September 5, 2016

Crab apple Brandy

crab apple brandy to drink
The finished product, ready to drink!

Not just for jelly!
Deliciously tart Crab apples turn a very average bottle of brandy into a luxury tipple.


1 x 70cl bottle of brandy
500g crab apples
Juice of half a lemon
50g sugar


Wash the crab apples, remove the stalks and cut them into halves. Put them into a large bottle or jar with a well fitting lid. Add the brandy, lemon juice and sugar. Swirl the ingredients around to dissolve the sugar and leave in a dark place for a month. Once a week give the brandy a gentle swish round to help extract the flavour from the fruit. After a month taste it to check for flavour and sweetness.

crab apple brandy just started

The flavour of the crab apple brandy will vary from year to year as the fruit varies. You can easily sweeten the liqueur by stirring in some caster sugar. Likewise if there is not enough apple flavour add some extra apple and leave for another week or two. When you are ready to bottle the brandy remove the fruit and strain through a very fine mesh sieve or muslin. The crab apple brandy will improve with keeping, – ideally store for a year before drinking.
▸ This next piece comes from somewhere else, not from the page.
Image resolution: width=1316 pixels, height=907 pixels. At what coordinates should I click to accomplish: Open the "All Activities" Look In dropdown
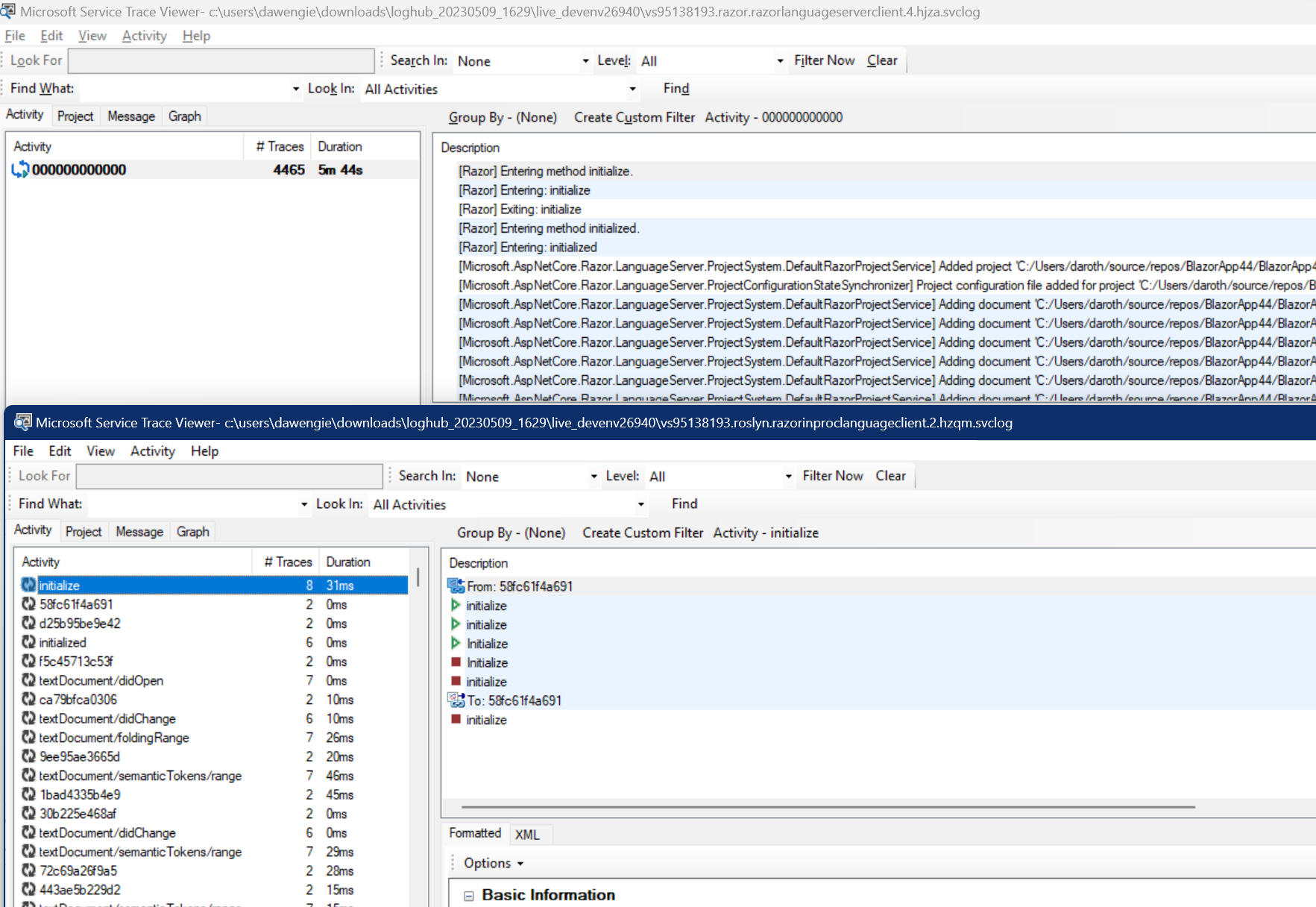click(x=640, y=504)
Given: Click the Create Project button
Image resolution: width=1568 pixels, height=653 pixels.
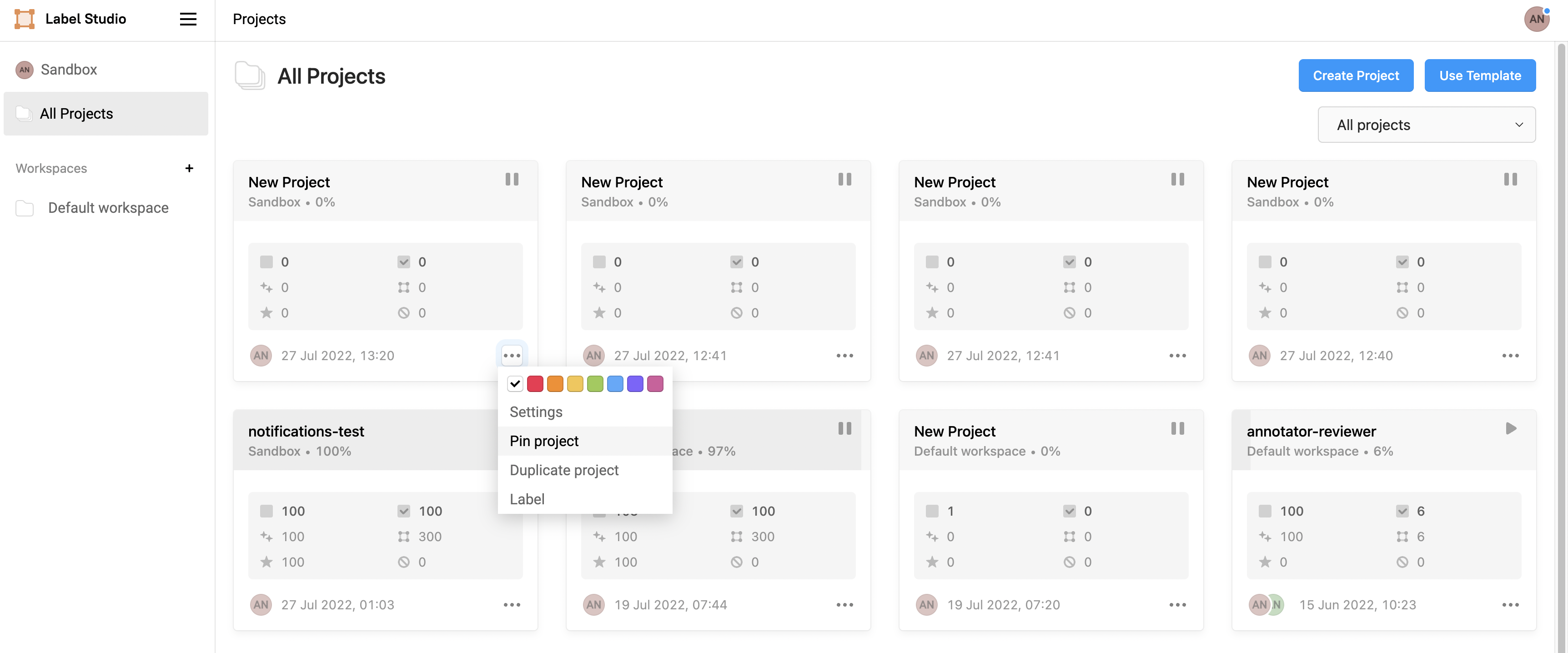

3 responses to “Crab apple Brandy

  1. I made crab apple brady using gin back in 1993. At first it looked like pink soda pop. Every year it darkened, it looked like whisky then it darkened more, now it’s dark like cola. It’s syrupier now, like cough syrup and tastes sweet, amazing. I just keep it in the cupboard but recently moved it to the refrigerator. It’s great just to have a shot and really good over vanilla ice cream. I wonder what it’ll be like in another 10 years!